The event put on by the college and three community entities was open to the general public, but with referrals from agencies like the Alliance for African Assistance, a refugee resettlement agency and a fair co-sponsor, it drew many like Noor Sabah, who came to the United States just seven months ago.
Although she has an engineering degree from Iraq, the 28-year-old is matter-of-fact when describing her career options.
“Companies want engineers with work experience,” she said. “So, I am interested in studying to learn about HVAC (heating, ventilation and air-conditioning).”
Sabah, who has lived in the United States for a little over a half-year, said she was referred to the East County Community Job and Career Expo by the San Diego office of the International Rescue Committee, which provides assistance to refugees forced to flee from war or disaster.
Jessica Skidmore, the local employment search director for the Public Consulting Group, a consulting agency that assists public-assistance recipients and also a fair co-sponsor, said that besides limited language skills, a shortage of confidence is the biggest hurdle for refugees and new immigrants to overcome.
“That is why we are here today -- to provide support,” Skidmore said. “It can be overwhelming for many of them to come to a job fair like this and see hundreds of people walking around, each one hoping to find a job.”
Bill Sutton, an employment specialist with the Alliance for African Assistance in San Diego, said many refugees are not familiar with job fairs and the process of finding a job.
“In their countries, it is all about who they know, who are related to,” he said. “They say, ‘I am the son of so-and-so,’ then they shake hands and they have the job. Job fairs, job applications, interviews -- it’s all quite new to them.”
Also joining the college in sponsoring the event was the East County Career Center, operated under the direction of the Grossmont Union High School District’s Adult Education Department.
“Judging from the number of people who participated and the fact that this was opened up to the general public, I think it’s clear that there is a need for an event like this, not only for our refugee students, but the community at large,” said Sheryl Ashley, a CalWORKs program specialist at Cuyamaca College. “This was a really great community liaison event.”

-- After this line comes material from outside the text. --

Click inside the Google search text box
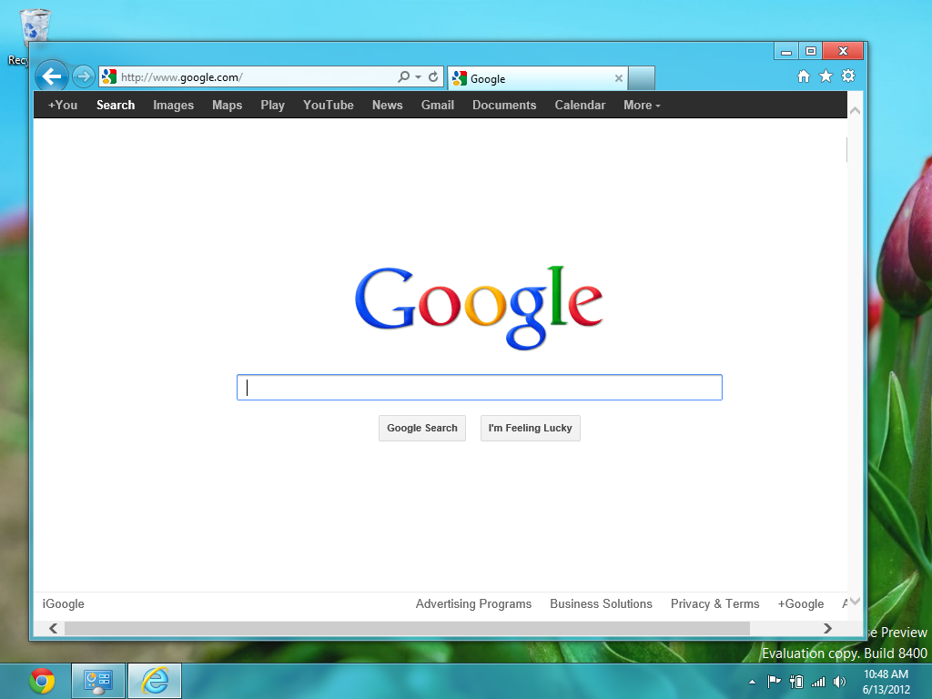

The college’s Career Services office had hosted job fairs for 16 years, but due to the state budget crisis and staff shortages, there was a three-year hiatus until Thursday’s event.

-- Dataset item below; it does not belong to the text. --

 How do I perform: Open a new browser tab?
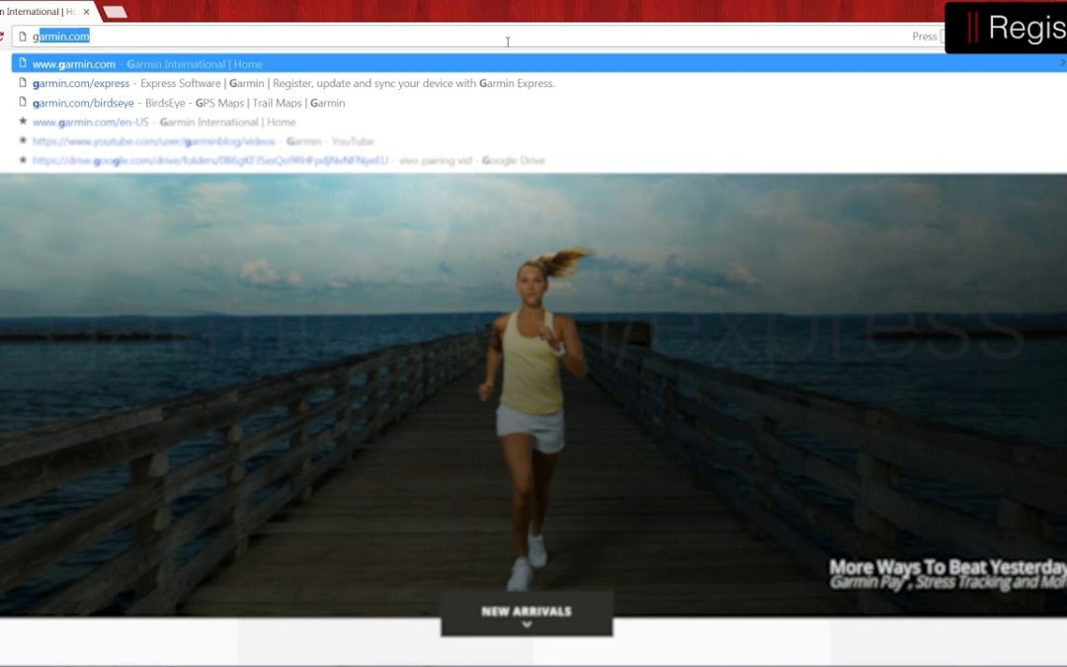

Companies and employers included were the Cajon Valley Union School District; the FBI; Goodwill Industries of San Diego County; Harrah’s Resort-Southern California; Viejas Casino and Resort; Wal-Mart; YMCA of San Diego County; H & R Block; the University of California, San Diego; Goodwill Industries of San Diego County; Santibodies, and many more.
The table staffed by two FBI representatives saw a steady flow of jobseekers who were told that the bureau has non-agent openings for forensic accountants and contract linguists. After a one-year hiring freeze, the bureau is recruiting once again.